Kids Color the Walls With Imagination
Mural to Adorn Renovated Glebe Elementary
By Leef Smith
Washington Post Staff Writer
Thursday, June 24, 2004; Page VA16
The ceramic tiles are being packed in boxes, carefully stacked between sheets of tissue, for their ride to Cheverly and an eight-hour bake in an electric kiln, when Tom O'Reilly spies a problem.
"Is this tile 156 or 159?" the puzzled parent asks.
O'Reilly is one of dozens of volunteers who have spent countless days helping students at Arlington's Glebe Elementary School assemble, paint and pack 2,700 hand-glazed tiles. Next fall, the six-inch-square pieces will be put together to form a two-story mosaic mural dubbed "The Big Picture" and installed inside the newly remodeled school on Glebe Road.

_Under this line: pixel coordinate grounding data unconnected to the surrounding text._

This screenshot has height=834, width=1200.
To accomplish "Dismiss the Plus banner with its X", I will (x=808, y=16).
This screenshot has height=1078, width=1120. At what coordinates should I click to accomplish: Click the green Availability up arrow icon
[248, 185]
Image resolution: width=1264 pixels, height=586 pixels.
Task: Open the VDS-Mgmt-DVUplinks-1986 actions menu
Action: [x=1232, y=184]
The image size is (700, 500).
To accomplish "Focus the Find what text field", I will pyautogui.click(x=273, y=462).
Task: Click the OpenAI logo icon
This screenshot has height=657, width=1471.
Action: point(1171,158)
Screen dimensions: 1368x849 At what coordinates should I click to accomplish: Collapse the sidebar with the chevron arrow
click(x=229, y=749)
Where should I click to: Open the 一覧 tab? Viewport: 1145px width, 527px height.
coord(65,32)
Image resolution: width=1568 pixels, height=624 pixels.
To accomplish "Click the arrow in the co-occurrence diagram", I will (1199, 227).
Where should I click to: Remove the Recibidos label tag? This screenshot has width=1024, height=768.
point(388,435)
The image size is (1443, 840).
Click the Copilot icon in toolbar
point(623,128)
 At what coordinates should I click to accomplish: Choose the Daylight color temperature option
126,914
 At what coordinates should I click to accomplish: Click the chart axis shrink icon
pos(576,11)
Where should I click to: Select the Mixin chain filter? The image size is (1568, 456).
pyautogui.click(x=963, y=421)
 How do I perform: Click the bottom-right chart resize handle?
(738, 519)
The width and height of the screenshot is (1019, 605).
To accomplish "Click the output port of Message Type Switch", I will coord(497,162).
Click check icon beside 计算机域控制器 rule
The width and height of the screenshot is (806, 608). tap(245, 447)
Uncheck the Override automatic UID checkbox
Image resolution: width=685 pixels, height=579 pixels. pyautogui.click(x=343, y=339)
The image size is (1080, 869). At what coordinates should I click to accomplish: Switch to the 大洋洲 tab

Officials describe the bold, permanent art installation as one of the most ambitious art project ever undertaken by Arlington County public school students.
Nearly all of Glebe's 300 or so students -- pre-kindergarten through fifth grade, plus special education -- have participated in the project, first by submitting drawings that were melded together into a cohesive design by art teacher Stacey Lewis and then tackling the weeks-long process of glazing.
With a project this size, every move is choreographed and mapped.
Having spent seven weeks working on the mural, O'Reilly knew just what to do with the mystery tile he had found. First, he checked it against a gigantic color-coded master list affixed to the classroom wall. Then he compared his findings to a scaled schematic depicting each individual piece of the mosaic.
In his hand, he decided, was either a piece of panda or a swath of green background. After a quick consult with Lewis, the errant tile was renumbered (its number had been wiped off during the cleaning process) and stored in a box with its terracotta brethren.
"This is exactly what can happen," explained expert ceramist Alfredo Ratinoff, a paid consultant on the project whose clients include notables from Hollywood and national corporations. He has 37 murals to his credit, several of them at schools.
These days, the native Argentinean has been knee-deep in grade-schoolers, showing them the correct way to apply glaze and laughing at the inevitable slips. He will spend the summer baking the tiles. His kiln can hold only 60 tiles at a time. Its temperature rises to 1,891 degrees and has to be watched "like a baby," he said. Later a professional company will be brought in to install the mural, which, Ratinoff says, will suffer the inevitable breaks and cracks.
"Broken tiles are a good" omen, he said, beaming, his fingers white with a low-fire opaque glaze.
The mural was born from a need to decorate a large wall in the renovated school building, which is expected to open late fall or early winter. Students have been attending school in an alternative facility in Rosslyn.
The final cost of the mural has not been calculated,but school officials estimate it will cost at least $21,000 -- including $9,000 for installation, $3,000 for firing, $5,000 for Ratinoff's expertise and $4,000 for the tiles and glazes.
Officials said about $12,500 was donated by parents and local businesses, with the county contributing $7,500 and the PTA about $2,500.